Даль видел опасность такого положения. Своим «Толковым словарем» он пробовал навести мост между двумя единокровными народами и, тем самым, заставить эти народы говорить на общем языке.
Ничего их этой великой затеи не вышло, но великий памятник над могилой Даля остался. Это памятник имеет и непреходящее археологическое, этнографическое значение. В нем вся история русского народа, Все доброе и злое, что было в нем на протяжении веков.
Но вернемся к «антисемитизму» Даля. Недавно прочел великолепный очерк Семена Резника об этом человеке.
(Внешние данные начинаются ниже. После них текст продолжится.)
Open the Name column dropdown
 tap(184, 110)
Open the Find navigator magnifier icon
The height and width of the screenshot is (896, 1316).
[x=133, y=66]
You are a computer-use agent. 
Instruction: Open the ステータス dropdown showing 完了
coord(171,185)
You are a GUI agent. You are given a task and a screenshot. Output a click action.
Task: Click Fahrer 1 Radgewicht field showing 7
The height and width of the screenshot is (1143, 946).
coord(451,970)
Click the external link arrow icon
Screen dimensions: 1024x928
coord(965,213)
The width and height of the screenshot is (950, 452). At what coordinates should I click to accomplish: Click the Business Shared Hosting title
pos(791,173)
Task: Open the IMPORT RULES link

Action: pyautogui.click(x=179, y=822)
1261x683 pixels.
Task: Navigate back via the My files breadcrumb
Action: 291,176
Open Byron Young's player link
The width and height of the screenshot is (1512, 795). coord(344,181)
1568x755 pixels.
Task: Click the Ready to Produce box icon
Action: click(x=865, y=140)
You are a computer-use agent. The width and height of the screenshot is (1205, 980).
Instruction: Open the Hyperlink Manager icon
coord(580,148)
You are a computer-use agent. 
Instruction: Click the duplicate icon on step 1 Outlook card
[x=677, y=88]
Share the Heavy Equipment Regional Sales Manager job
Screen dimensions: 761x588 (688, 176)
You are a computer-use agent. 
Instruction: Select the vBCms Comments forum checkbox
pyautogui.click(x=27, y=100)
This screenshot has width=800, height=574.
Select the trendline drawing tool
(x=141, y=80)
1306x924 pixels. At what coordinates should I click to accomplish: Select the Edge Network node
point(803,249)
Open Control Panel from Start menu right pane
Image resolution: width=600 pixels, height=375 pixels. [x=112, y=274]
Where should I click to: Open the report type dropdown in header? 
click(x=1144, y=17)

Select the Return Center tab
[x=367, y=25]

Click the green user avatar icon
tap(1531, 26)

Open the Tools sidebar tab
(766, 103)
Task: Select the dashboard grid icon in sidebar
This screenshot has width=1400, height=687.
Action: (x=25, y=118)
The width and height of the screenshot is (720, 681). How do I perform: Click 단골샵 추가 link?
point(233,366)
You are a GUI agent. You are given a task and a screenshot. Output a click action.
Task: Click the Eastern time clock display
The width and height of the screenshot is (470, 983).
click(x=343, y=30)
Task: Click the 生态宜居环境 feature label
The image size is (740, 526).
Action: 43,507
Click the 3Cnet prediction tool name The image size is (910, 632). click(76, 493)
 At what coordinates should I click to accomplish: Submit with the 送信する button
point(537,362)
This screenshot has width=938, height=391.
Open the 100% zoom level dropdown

Даля Резник называет « умным, честным, справедливым, совестливым, широко мыслящим, крайне ответственным человеком» и дальше документировано и точно доказывает невозможность его авторства «Записок о ритуальных убийствах».
Резник обратился к лучшему знатоку творчества и жизни Даля, писателю Порудомскому, издавшему биография этого человека в серии «Жизнь замечательных людей». Читаем в очерке: « Известие о ходящей по рукам «Записке» Даля поразило Порудомского так же, как и меня. Он твердо сказал, что работа о ритуальных убийствах при жизни Даля не публиковалась ни под его настоящим именем, ни под его литературным псевдонимом – Казак Луганский. Не мог он припомнить такой рукописи среди бумаг Даля, либо каких-то подготовительных материалов, либо упоминаний в переписке или дневниковых записях, где такая работа должна была оставить свой след».
« Итак, подлог, - пишет Резник. – Честно говоря, это было не особенно удивительно. Изучая доступную литературу о кровавом навете, я уже знал, что как булыжник – основное оружие пролетариата, так подлог – главное оружие ритуалистов».
Резник продолжает свои поиски и совершенно случайно натыкается в Исторической библиотеке на публикацию «Розыскания об употреблении евреями христианской крови» В.В. Скрипицына, в газете «Гражданин» за 1878 год.
Простое сличение издания под именем Даля и опуса Скрипицына все расставило на свои места. Источник подлога был Семеном Резником найден.
Подлог был издан в год «Дела Бейлиса» и должен был, судя по всему, послужить еще одним доказательством зловредности еврейского народа. Тогда подобные труды издавались во множестве. Но, как отмечает Резник, даже имя Даля не помогло. В тот год подлог этот остался незамеченным.
« Новую жизнь книге Скрипицына «Даля», - пишет Резник, - Обеспечили современные ритуалисты. Она выходит массовыми тиражами, широко читается, цитируется, плодит апологические рецензии, отзывы – и это при гробовом молчании или, в лучшем случае, невнятном бормотании либеральной прессы».
Видимо, одно из таких, массовых изданий «Записок» я и прочел, и обеспечило оно еще одну «занозу» в сердце русскоязычного еврея.
Спасибо Семену Резнику. Вылечил он меня окончательно от этой душевной боли. И перелистываю я «Словарь» Владимира Ивановича Даля с прежней радостью, смело и без задней мысли.